Description of the task
Reproduce the material below, replacing "GUI agent" with "interface agent" everywhere it occurs and leaving everything else unchanged.

Extracted data
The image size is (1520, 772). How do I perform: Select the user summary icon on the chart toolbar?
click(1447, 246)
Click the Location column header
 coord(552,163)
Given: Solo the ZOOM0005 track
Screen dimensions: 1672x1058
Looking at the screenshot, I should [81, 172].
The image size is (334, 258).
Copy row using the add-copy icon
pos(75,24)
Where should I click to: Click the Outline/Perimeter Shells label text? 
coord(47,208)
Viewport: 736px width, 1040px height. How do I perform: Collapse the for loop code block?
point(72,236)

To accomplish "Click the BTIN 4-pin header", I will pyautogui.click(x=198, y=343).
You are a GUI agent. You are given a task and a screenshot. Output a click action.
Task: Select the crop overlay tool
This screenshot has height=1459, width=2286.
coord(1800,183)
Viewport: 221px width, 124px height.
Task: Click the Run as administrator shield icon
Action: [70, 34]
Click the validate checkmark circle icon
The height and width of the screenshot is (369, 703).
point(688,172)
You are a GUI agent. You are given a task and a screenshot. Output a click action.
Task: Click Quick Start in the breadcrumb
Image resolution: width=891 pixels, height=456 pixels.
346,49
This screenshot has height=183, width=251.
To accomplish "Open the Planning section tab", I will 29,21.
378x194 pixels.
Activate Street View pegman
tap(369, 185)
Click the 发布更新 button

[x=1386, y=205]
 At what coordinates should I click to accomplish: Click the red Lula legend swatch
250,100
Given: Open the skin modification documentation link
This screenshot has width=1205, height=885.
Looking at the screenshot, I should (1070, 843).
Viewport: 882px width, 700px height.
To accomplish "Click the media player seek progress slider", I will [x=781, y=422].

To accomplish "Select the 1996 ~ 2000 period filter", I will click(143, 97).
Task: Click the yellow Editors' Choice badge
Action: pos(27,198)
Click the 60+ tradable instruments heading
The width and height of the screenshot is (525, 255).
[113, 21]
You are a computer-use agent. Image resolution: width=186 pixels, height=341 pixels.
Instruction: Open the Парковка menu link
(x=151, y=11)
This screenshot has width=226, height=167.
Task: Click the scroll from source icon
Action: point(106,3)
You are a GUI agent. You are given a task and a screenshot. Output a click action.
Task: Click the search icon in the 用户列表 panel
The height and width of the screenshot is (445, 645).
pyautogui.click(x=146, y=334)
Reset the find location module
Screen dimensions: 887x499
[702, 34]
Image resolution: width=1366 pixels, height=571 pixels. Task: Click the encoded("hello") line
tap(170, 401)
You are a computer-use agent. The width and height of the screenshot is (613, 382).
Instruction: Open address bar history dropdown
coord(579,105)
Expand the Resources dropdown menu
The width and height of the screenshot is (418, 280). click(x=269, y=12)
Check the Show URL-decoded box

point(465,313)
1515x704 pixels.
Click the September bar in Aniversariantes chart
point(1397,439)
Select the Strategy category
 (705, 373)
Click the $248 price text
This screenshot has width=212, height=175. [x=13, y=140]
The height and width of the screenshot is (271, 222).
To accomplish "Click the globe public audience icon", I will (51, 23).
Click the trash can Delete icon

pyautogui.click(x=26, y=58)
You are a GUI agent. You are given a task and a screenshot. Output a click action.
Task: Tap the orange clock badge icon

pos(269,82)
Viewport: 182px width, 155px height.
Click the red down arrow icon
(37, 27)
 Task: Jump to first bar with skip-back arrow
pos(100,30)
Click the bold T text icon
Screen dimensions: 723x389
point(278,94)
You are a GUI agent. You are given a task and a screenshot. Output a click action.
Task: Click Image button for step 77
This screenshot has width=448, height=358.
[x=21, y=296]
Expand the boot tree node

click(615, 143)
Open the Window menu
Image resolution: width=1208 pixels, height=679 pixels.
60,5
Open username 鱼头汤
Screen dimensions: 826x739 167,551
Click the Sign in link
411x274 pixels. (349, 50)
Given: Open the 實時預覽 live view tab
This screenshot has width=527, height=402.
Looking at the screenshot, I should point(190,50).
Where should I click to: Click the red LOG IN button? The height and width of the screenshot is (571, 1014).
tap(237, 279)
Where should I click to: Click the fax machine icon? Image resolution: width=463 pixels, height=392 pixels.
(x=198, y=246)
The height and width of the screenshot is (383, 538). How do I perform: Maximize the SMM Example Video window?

Task result
The image size is (1520, 772). How do I perform: Select the user summary icon on the chart toolbar?
click(1447, 246)
Click the Location column header
 coord(552,163)
Given: Solo the ZOOM0005 track
Screen dimensions: 1672x1058
Looking at the screenshot, I should [81, 172].
The image size is (334, 258).
Copy row using the add-copy icon
pos(75,24)
Where should I click to: Click the Outline/Perimeter Shells label text? 
coord(47,208)
Viewport: 736px width, 1040px height. How do I perform: Collapse the for loop code block?
point(72,236)

To accomplish "Click the BTIN 4-pin header", I will pyautogui.click(x=198, y=343).
You are a interface agent. You are given a task and a screenshot. Output a click action.
Task: Select the crop overlay tool
This screenshot has height=1459, width=2286.
coord(1800,183)
Viewport: 221px width, 124px height.
Task: Click the Run as administrator shield icon
Action: [70, 34]
Click the validate checkmark circle icon
The height and width of the screenshot is (369, 703).
point(688,172)
You are a interface agent. You are given a task and a screenshot. Output a click action.
Task: Click Quick Start in the breadcrumb
Image resolution: width=891 pixels, height=456 pixels.
346,49
This screenshot has height=183, width=251.
To accomplish "Open the Planning section tab", I will 29,21.
378x194 pixels.
Activate Street View pegman
tap(369, 185)
Click the 发布更新 button

[x=1386, y=205]
 At what coordinates should I click to accomplish: Click the red Lula legend swatch
250,100
Given: Open the skin modification documentation link
This screenshot has width=1205, height=885.
Looking at the screenshot, I should (1070, 843).
Viewport: 882px width, 700px height.
To accomplish "Click the media player seek progress slider", I will [x=781, y=422].

To accomplish "Select the 1996 ~ 2000 period filter", I will click(143, 97).
Task: Click the yellow Editors' Choice badge
Action: pos(27,198)
Click the 60+ tradable instruments heading
The width and height of the screenshot is (525, 255).
[113, 21]
You are a computer-use agent. Image resolution: width=186 pixels, height=341 pixels.
Instruction: Open the Парковка menu link
(x=151, y=11)
This screenshot has width=226, height=167.
Task: Click the scroll from source icon
Action: point(106,3)
You are a interface agent. You are given a task and a screenshot. Output a click action.
Task: Click the search icon in the 用户列表 panel
The height and width of the screenshot is (445, 645).
pyautogui.click(x=146, y=334)
Reset the find location module
Screen dimensions: 887x499
[702, 34]
Image resolution: width=1366 pixels, height=571 pixels. Task: Click the encoded("hello") line
tap(170, 401)
You are a computer-use agent. The width and height of the screenshot is (613, 382).
Instruction: Open address bar history dropdown
coord(579,105)
Expand the Resources dropdown menu
The width and height of the screenshot is (418, 280). click(x=269, y=12)
Check the Show URL-decoded box

point(465,313)
1515x704 pixels.
Click the September bar in Aniversariantes chart
point(1397,439)
Select the Strategy category
 (705, 373)
Click the $248 price text
This screenshot has width=212, height=175. [x=13, y=140]
The height and width of the screenshot is (271, 222).
To accomplish "Click the globe public audience icon", I will (51, 23).
Click the trash can Delete icon

pyautogui.click(x=26, y=58)
You are a interface agent. You are given a task and a screenshot. Output a click action.
Task: Tap the orange clock badge icon

pos(269,82)
Viewport: 182px width, 155px height.
Click the red down arrow icon
(37, 27)
 Task: Jump to first bar with skip-back arrow
pos(100,30)
Click the bold T text icon
Screen dimensions: 723x389
point(278,94)
You are a interface agent. You are given a task and a screenshot. Output a click action.
Task: Click Image button for step 77
This screenshot has width=448, height=358.
[x=21, y=296]
Expand the boot tree node

click(615, 143)
Open the Window menu
Image resolution: width=1208 pixels, height=679 pixels.
60,5
Open username 鱼头汤
Screen dimensions: 826x739 167,551
Click the Sign in link
411x274 pixels. (349, 50)
Given: Open the 實時預覽 live view tab
This screenshot has width=527, height=402.
Looking at the screenshot, I should point(190,50).
Where should I click to: Click the red LOG IN button? The height and width of the screenshot is (571, 1014).
tap(237, 279)
Where should I click to: Click the fax machine icon? Image resolution: width=463 pixels, height=392 pixels.
(x=198, y=246)
The height and width of the screenshot is (383, 538). How do I perform: Maximize the SMM Example Video window?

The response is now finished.